Sub-Division I.—MYXOMYCETES, SLIME-FUNGI.
The Slime-Fungi occupy quite an isolated position in the Vegetable Kingdom, and are perhaps the most nearly related to the group of Rhizopods in the Animal Kingdom. They live in and on organic remains, especially rotten wood or leaves, etc., on the surface of which their sporangia may be found.
They are organisms without chlorophyll, and in their vegetative condition are masses of protoplasm without cell-wall (plasmodia). They multiply by means of spores, which in the true Slime-Fungi[3] are produced in sporangia, but in some others[4] free. The spores are round cells (Fig. 1 a) which in all the true Slime-Fungi are surrounded by a cell-wall. The wall bursts on germination, and the contents float out in the water which is necessary for germination. They move about with swimming and hopping motions like swarmspores (e, f), having a cilia at the front end and provided with a cell-nucleus and a pulsating vacuole. Later on they become a little less active, and creep about more slowly, while they continue to alter their form, shooting out arms in various places and drawing them in again (g, h, i, k, l, m); in this stage they are called Myxamœbæ.
Fig. 1.—a-l Development of “Fuligo” from spore to Myxamœba; a-m are magnified 300 times; m is a Myxamœba of Lycogala epidendron; l´ three Myxamœbæ of Physarum album about to unite; o, a small portion of plasmodium, magnified 90 times.
Fig. 2.—The plasmodium (a) of Stemonitis fusca, commencing to form into sporangia (b); drawn on July 9. The dark-brown sporangia were completely formed by the next morning; c-e shows the development of their external form.
Fig. 3.—Four sporangia of Stemonitis fusca, fixed on a branch. a The plasmodium.
Fig. 4.—Sporangium of Arcyria incarnata. B closed; C open; p wall of sporangium; cp capilitium.

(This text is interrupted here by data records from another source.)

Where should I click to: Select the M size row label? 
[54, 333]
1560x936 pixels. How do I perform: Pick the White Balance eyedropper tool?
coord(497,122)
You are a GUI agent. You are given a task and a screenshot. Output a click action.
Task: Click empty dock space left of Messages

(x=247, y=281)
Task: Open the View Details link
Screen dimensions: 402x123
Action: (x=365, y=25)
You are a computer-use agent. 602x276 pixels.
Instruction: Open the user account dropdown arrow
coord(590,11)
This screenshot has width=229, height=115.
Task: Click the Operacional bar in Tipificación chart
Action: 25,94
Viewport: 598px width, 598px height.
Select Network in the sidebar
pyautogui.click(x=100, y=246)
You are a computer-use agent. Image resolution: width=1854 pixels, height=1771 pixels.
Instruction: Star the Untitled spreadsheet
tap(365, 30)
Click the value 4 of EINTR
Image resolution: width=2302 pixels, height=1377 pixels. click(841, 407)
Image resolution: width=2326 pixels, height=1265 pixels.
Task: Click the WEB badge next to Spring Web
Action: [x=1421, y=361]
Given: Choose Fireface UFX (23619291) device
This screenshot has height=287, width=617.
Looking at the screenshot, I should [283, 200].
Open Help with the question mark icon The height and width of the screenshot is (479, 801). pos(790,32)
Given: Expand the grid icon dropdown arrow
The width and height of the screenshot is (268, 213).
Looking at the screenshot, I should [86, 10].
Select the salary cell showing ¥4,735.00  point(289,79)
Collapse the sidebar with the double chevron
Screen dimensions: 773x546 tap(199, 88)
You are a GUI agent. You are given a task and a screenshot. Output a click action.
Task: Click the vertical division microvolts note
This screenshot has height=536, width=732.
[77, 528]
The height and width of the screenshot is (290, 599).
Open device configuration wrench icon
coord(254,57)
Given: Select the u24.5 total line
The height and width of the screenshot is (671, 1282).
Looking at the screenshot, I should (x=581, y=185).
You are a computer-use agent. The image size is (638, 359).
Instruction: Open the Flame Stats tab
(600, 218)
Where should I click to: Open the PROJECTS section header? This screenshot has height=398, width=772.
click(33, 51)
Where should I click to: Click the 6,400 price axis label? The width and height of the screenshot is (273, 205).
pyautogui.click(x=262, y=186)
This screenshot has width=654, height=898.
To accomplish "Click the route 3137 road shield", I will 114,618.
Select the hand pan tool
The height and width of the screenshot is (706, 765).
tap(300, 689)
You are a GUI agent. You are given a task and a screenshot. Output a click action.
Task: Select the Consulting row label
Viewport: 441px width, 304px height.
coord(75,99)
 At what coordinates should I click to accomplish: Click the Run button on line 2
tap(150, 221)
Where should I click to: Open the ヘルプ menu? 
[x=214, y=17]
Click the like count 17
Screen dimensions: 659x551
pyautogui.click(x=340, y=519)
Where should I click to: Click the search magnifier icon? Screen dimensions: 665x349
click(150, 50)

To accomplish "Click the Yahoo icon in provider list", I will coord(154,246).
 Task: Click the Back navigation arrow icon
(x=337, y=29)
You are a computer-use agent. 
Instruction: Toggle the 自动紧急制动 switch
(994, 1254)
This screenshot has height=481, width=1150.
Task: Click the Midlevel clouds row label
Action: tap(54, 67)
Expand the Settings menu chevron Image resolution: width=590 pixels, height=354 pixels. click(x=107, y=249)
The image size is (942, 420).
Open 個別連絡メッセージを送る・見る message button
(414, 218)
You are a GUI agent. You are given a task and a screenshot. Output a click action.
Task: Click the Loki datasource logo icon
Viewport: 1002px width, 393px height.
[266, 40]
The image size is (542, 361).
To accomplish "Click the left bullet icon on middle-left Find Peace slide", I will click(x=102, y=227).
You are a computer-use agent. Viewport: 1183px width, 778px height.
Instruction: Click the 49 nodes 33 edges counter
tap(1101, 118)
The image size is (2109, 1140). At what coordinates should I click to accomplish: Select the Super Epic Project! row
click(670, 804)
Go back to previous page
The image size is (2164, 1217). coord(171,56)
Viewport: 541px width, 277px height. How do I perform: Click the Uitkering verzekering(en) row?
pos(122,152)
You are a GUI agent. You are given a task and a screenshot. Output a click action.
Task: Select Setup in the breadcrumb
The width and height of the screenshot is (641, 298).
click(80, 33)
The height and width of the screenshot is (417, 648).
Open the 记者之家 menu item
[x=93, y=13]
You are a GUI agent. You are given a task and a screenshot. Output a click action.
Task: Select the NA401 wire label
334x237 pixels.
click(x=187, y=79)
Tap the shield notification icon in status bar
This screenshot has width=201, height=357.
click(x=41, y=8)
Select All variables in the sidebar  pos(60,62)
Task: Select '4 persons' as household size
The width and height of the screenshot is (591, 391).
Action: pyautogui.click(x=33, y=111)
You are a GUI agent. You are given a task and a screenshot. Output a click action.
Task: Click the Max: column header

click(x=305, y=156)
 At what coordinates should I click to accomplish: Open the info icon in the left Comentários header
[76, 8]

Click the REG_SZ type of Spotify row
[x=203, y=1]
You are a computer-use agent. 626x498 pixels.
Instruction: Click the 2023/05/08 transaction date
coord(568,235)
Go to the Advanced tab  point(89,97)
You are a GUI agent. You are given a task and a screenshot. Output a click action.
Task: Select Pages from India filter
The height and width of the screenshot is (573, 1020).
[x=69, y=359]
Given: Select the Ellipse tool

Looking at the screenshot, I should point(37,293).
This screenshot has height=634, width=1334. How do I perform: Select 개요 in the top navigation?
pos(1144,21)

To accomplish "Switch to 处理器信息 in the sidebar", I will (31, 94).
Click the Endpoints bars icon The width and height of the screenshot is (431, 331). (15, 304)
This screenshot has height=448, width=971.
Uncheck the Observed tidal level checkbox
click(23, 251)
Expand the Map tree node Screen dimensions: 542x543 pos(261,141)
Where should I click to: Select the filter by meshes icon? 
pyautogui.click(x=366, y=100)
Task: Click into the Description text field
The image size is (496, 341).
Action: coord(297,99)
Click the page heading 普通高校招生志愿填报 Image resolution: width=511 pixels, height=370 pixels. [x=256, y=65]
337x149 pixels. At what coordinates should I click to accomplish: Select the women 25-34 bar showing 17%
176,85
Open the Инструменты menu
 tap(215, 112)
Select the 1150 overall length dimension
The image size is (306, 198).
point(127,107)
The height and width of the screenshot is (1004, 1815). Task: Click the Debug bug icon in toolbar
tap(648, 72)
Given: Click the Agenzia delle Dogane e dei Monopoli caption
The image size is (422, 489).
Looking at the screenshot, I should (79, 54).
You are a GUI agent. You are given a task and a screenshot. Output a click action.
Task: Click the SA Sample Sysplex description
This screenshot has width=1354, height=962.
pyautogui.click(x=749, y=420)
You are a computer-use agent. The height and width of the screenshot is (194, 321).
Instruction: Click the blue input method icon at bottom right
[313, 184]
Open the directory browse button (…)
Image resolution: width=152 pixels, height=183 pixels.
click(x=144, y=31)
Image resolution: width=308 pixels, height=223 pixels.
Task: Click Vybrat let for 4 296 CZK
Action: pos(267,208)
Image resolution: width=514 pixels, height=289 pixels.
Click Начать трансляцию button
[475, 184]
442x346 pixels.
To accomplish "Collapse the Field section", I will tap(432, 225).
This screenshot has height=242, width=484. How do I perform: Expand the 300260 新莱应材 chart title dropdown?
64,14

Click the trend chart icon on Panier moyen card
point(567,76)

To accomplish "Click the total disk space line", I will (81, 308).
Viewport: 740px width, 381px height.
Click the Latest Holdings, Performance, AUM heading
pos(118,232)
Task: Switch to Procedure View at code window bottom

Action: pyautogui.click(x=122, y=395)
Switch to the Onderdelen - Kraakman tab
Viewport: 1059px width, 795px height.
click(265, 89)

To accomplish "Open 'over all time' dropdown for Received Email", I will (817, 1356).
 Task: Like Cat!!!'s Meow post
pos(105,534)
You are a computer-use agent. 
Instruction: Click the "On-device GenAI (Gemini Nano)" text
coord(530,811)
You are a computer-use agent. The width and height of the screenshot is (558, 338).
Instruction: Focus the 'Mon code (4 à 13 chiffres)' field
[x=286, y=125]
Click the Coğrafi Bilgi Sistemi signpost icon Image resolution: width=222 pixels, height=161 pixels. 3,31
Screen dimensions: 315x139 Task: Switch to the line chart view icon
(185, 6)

The Myxamœba grows whilst taking up nourishment from the material in which it lives, and multiplies by division. At a later stage a larger or smaller number of Myxamœbæ may be seen to coalesce and form large masses of protoplasm, plasmodia, which in the “Flowers of Tan” may attain the size of the palm of a hand, or even larger, but in most others are smaller. The plasmodia are independent, cream-like masses of protoplasm, often containing grains of carbonate of lime and colouring matter (the latter yellow in the Flowers of Tan). They creep about in the decaying matter in which they live, by means of amœboid movements, internal streamings of the protoplasm continually taking place; finally they creep out to the surface, and very often attach themselves to other objects, such as Mosses, and form sporangia (Fig. 2). These are stalked or sessile and are generally cylindrical (Fig. 3), spherical or pear-shaped (Fig. 4); they rarely attain a larger size than that of a pin’s head, and are red, brown, white, blue, yellow, etc., with a very delicate wall. In some genera may be found a “Capillitium” (Fig. 4 cp), or network of branched fine strands between the spores. Flowers of Tan (Fuligo septica) has a fruit-body composed of many sporangia (an Æthalium), which has the appearance of flat, irregular, brown cakes, inside the fragile external layer of which a loose powder, the spores, is found. It generally occurs on heaps of tanners’ bark, and appears sometimes in hot-beds in which that material is used, and is destructive by spreading itself over the young plants and choking them.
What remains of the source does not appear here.